Law of the Hammer
Have you ever noticed how easy it is to view your leadership style as superior to others? If you lead with your gut and make quick decisions, it’s difficult when others take their time. But, on the other hand if you lean towards facts and figures, it’s frustrating when those around you want to move quickly before having all the pertinent information. We sometimes struggle with those with a different leadership style than our own. There’s a good reason for this.
In the 1960’s, famed Psychologist Abraham Maslov saw a pattern of behavior in humans he named the “law of the hammer”. He found that, when given the chance, we have an over-reliance on familiar tools. Maslov said, “I suppose it is tempting, if the only tool you have is a hammer, to treat everything as if it were a nail” (1966, p. 15). This means in any situation we tend to behave in ways that are familiar to us, ways that have worked for us in the past; we tend to walk the easiest and most familiar behavioral path.
As a leader, this means you will naturally lead in ways most familiar to you. You will lean on and lead from your greatest strengths. When having hard conversations, you will tend to do what you do best. This might mean drawing a line in the sand, or trying to meet someone halfway. Leaning on and leading from your best strengths is great, but the problem comes when you have an over-reliance on your strengths, while misunderstanding and dismissing the strengths of those around you.
It’s Hammer Time
If you view yourself as a hammer, you will have a tendency to value hammers over the use of other tools. You could end up questioning the leadership potential of anyone who isn’t a hammer. You don’t trust screwdrivers because they’re not very good at getting the nail in the wood. Or, to give a real example, if you’re a tell it like it is, kind of guy who doesn’t like to sugar-coat the facts then you might look for and try to surround yourself with those just like you. You will naturally be attracted to those kinds of leaders and before you know it most of the leaders in your organization are like that. John Maxwell called this the Law of Magnetism. He explains that leaders tend to attract those like themselves (1998, p. 89).
But, building an organization with like-minded leaders could lead to major organizational weaknesses and blind spots. The apostle Paul put it this way, “If the whole body were an eye, where would the sense of hearing be?”(1 Cor. 12:17). Relying too heavily on our personal strengths can become a major leadership and organizational blind spot.

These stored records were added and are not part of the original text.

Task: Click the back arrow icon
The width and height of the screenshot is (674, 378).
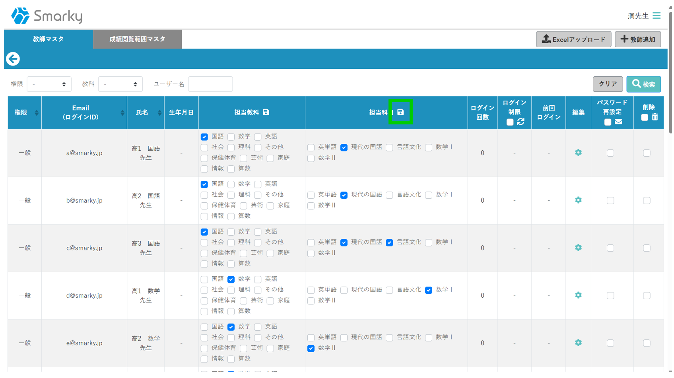Action: 13,59
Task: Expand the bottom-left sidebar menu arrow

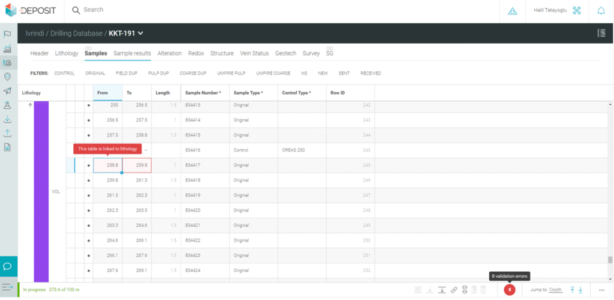Action: click(8, 287)
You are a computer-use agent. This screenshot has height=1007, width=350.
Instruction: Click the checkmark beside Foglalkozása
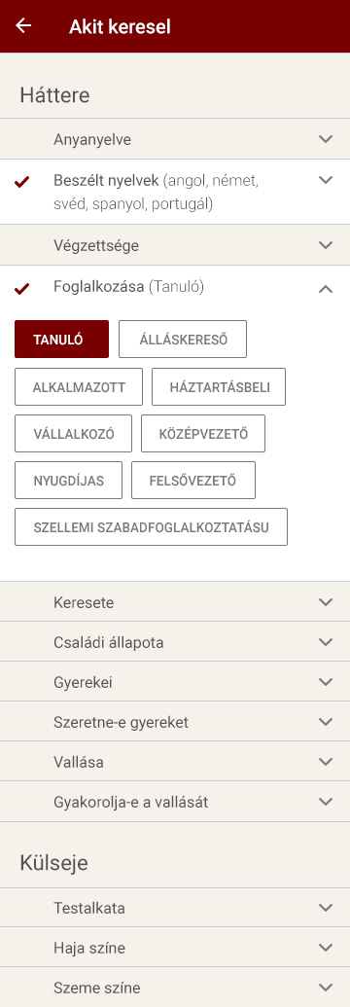pyautogui.click(x=22, y=289)
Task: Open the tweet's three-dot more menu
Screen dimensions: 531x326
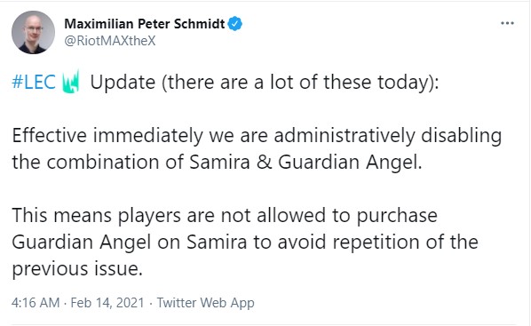Action: click(507, 23)
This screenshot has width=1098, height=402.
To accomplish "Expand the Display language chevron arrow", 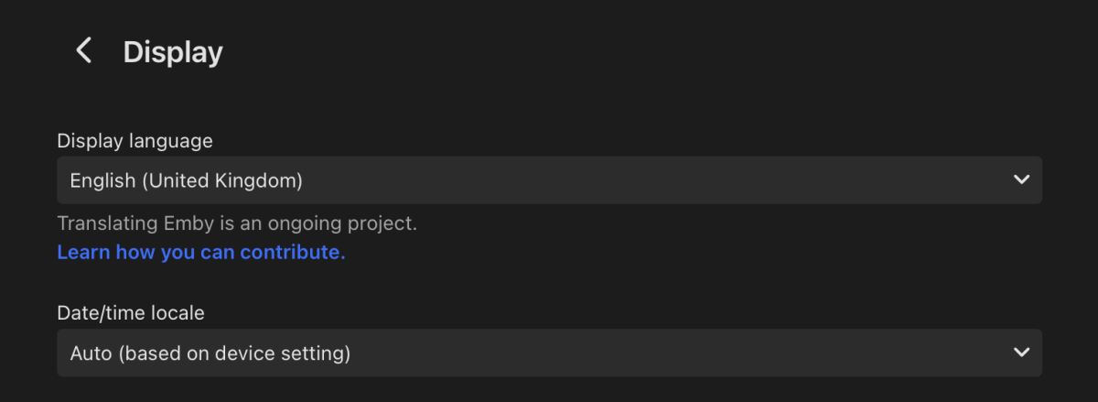I will click(x=1021, y=180).
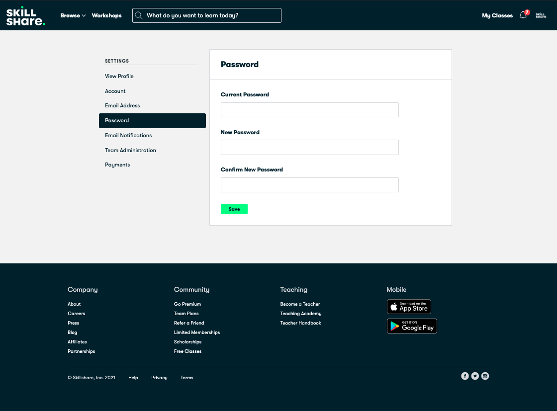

Differences Make a Dream Team
In the same way Batman needs Robin and peanut butter needs jelly, you need to surround yourself with leaders with different strengths than your own. This means you first need to better understand your strengths and weaknesses. Once you understand your personal strengths, you’ll better be able to see what your team or organization lacks. If you’re a hammer, then you’ve got the hammer department covered, now you need some screwdrivers, pliers, and wrenches. But, you first better understand what you bring to the table as a leader. This article will help you better uncover and think through your personal blind spots. You can also think through your leadership style here and personality here.
In the same way there’s no right way to eat a Reese’s, there’s no right way to lead a team. Whether you consider yourself an authoritative, participative, democratic, or servant leader; your way of leading is not the only or best way. Identifying your strengths will help protect you from idealizing it above others while minimizing what they bring to the table. In The Leadership Challenge, Kouzes and Posner put it this way, “Who are you? This is the first question your constituents want you to answer. Finding that answer is where every leadership journey begins” (2012, p. 43). Figure out who you are and how you lead, then begin consciously encouraging those around you with different strengths from your own.